New Module for Water Quality Calculations in Opti-SITE
During 2025, a new methodology for automated stormwater quality calculations has been developed within the Opti-SITE project.
The new methodology includes, among other things:
- Calculation of pollutant loads for 15 different stormwater contaminants, based on land use and standardised values
- A library of nature-based stormwater solutions (NBS) and their treatment performance for different pollutants
- Identification of areas suitable for the implementation of NBS
- Identification of which impervious surfaces can be connected to a nearby NBS
- Calculation of the combined treatment effect when many NBS are placed in different locations across a city
- Adaptation of the methodology to handle both small, local NBS and larger, centralised solutions that treat water from wider catchments
These steps can be run in several loops to gradually evaluate progress towards a set target and iteratively adjust the proposals. The next major step is to link the stormwater quality module with Opti-SITE’s optimisation module, enabling many different alternatives to be tested and compared in order to find optimal solutions for stormwater management from a water quality perspective.

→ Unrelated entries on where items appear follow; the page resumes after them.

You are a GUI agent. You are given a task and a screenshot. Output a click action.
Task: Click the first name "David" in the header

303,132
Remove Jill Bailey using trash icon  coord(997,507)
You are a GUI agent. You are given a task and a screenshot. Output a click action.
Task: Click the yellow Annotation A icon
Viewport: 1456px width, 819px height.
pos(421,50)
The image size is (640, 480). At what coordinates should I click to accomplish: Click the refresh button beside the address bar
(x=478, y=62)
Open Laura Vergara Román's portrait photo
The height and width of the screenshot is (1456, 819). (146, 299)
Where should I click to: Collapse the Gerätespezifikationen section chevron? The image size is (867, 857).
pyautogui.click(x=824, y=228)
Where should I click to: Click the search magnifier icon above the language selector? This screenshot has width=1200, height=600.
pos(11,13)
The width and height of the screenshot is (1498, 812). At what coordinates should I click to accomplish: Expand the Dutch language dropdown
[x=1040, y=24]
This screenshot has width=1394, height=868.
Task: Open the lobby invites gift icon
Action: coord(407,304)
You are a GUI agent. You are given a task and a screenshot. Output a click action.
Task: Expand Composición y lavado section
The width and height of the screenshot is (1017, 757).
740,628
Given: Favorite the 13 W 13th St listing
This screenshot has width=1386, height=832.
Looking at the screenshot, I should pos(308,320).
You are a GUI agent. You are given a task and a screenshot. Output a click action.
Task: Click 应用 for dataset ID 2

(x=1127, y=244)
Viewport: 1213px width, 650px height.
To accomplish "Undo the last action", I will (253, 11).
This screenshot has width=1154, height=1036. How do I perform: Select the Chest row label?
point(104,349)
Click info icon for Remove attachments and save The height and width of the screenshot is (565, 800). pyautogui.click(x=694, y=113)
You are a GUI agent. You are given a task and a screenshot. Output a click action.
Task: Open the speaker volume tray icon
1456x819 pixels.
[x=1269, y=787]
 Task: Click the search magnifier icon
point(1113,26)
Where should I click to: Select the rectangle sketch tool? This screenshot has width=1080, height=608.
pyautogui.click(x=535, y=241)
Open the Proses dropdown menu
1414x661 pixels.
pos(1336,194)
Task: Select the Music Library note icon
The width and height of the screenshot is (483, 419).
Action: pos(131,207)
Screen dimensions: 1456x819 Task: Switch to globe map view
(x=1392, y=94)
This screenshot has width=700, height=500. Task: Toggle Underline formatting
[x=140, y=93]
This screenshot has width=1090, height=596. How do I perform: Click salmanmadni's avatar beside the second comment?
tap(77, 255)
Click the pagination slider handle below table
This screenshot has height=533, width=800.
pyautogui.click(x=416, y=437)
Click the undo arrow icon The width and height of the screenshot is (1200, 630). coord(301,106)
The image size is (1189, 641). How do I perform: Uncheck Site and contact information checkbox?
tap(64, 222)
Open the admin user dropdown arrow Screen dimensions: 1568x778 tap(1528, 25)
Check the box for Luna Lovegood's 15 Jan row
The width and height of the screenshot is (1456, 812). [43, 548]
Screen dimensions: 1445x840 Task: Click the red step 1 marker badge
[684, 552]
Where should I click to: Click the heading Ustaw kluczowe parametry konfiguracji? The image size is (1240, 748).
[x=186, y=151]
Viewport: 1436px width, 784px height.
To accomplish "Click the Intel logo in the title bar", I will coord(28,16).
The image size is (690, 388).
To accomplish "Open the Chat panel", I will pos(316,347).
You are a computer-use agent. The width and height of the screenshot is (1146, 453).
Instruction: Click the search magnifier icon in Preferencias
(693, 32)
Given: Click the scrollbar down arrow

Progress and Further Questions
Experts from DHI specialising in GIS, stormwater quality, and nature-based solutions have been working on the development during autumn 2025 and winter 2026. The work has raised several unexpected and intriguing detailed questions that need to be resolved to allow the process to be automated rather than handled manually. Examples include:
- How far from an NBS can an area be located while still remaining practically feasible to connect?
- What level difference is acceptable between the area being connected and the NBS?
- How do we design a database capable of storing and processing large amounts of data without becoming unreasonably large or difficult to work with?
The purpose of Opti-SITE’s optimisation module is to create overarching solutions for entire cities, based on many small-scale measures. This means that not every detail needs to be exact everywhere, but at the same time, the proposed solutions must be realistic and practically feasible.
We are now looking forward to the next phase: linking the stormwater quality module with the optimisation module and exploring what this means in practice. We expect new questions and challenges to arise along the way – and we are ready to tackle them together with LTH.